O Estado de S.Paulo: Qual sua opinião sobre a iniciativa do presidente palestino, Mahmoud Abbas, de ir à ONU e pedir o reconhecimento de um Estado?

Tawfic Abdallah: Com negociação não acho que teremos um Estado palestino. É impossível. Abu Mazen (Mahmoud Abbas) acredita somente na negociação. Eles dizem que voltarão a negociar, mas o governo israelense se recusa a dar qualquer coisa a Abu Mazen. Porque o Hamas capturou um soldado deles, eles libertaram 1.027 prisioneiros de prisões israelenses. O que podemos entender disso?

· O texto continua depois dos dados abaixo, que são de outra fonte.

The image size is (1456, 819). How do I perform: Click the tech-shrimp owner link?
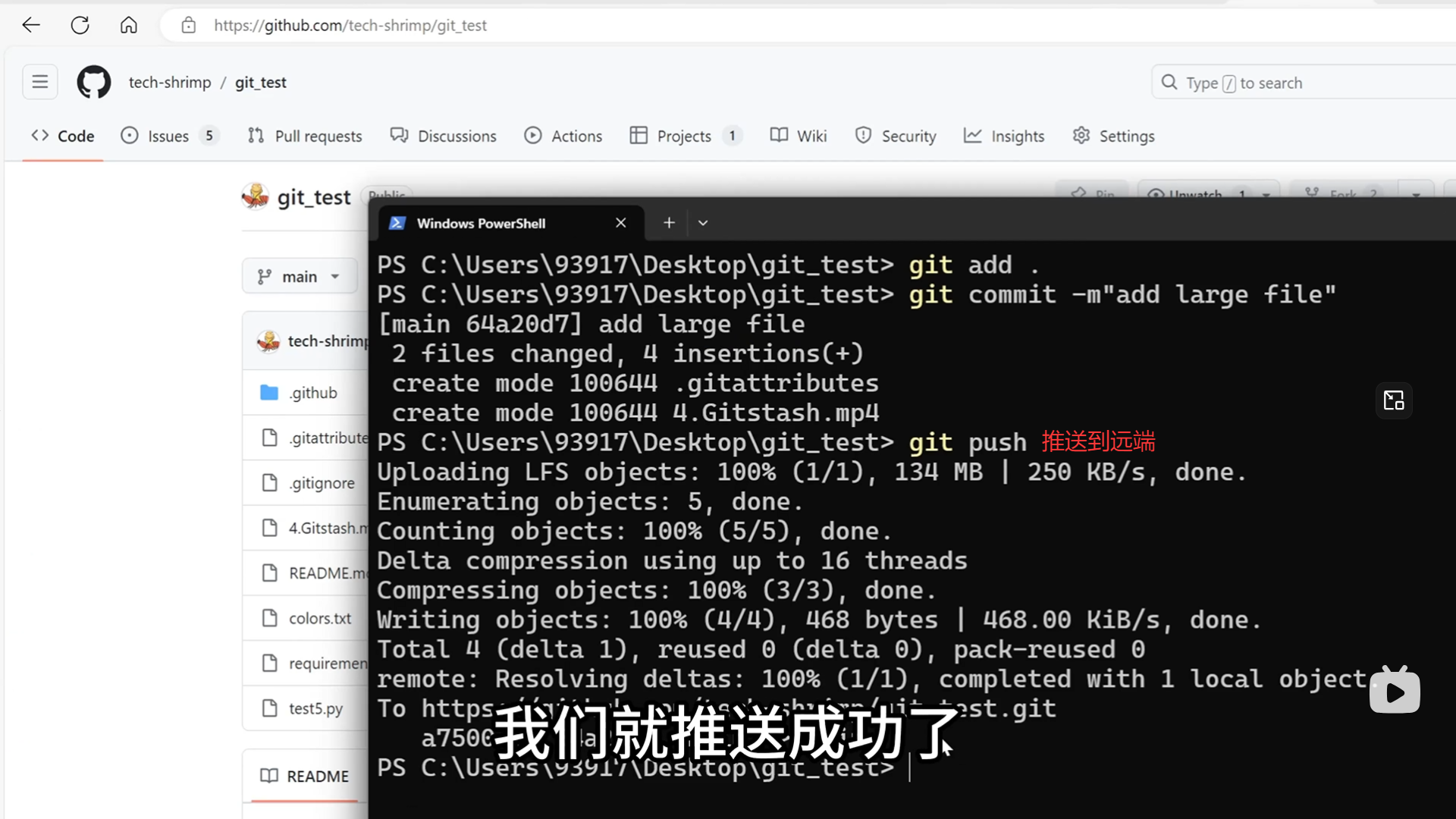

O Estado de S.Paulo: Analistas palestinos afirmam que o Fatah trocou a estratégia de luta armada por resistência pacífica. O sr. Concorda?
Tawfic Abdallah: Os governos israelenses nunca acreditaram na paz negociada. Todos, de (Yitzhak) Rabin a (Binyamin) Netanyahu. Até agora, temos assentamentos (judaicos), 400 mil colonos judeus nos territórios palestinos, desde (os Pactos de) Oslo até agora. O que podemos esperar das negociações?

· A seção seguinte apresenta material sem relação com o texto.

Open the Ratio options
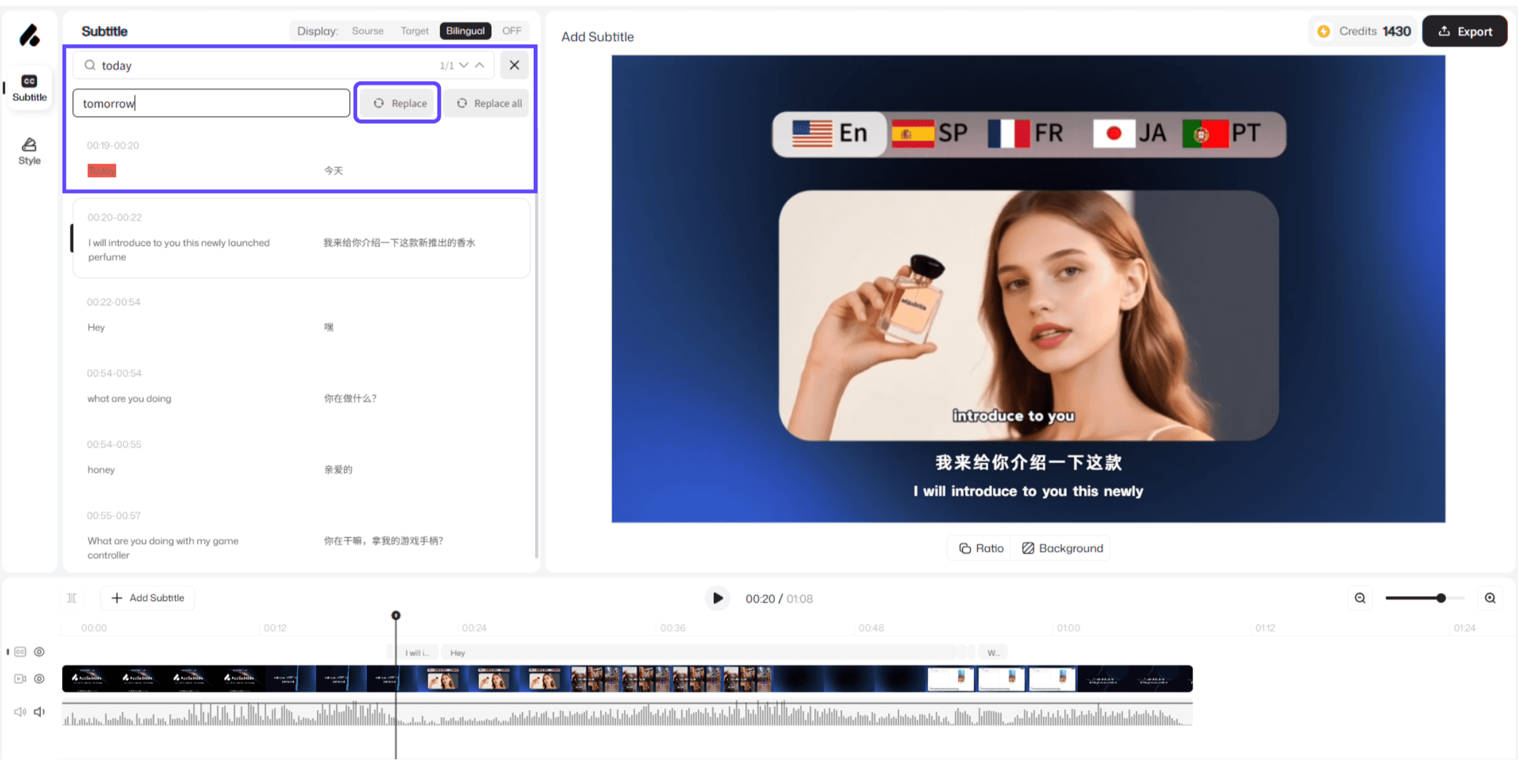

O Estado de S.Paulo: O que o sr. achou da posição do Brasil e da presidente Dilma Rousseff na ONU de apoiar a criação de um Estado palestino?
Tawfic Abdallah: Agradecemos ao governo brasileiro e ao povo brasileiro por apoiar o povo palestino.

O Estado de S.Paulo: O sr. foi acusado e preso por matar um soldado israelense. O sr. se arrepende?
Tawfic Abdallah: (Pausa) Não sei.

O Estado de S.Paulo: E o sr. possui alguma religião, acredita em Deus?
Tawfic Abdallah: Acredito, mais do que você possa imaginar.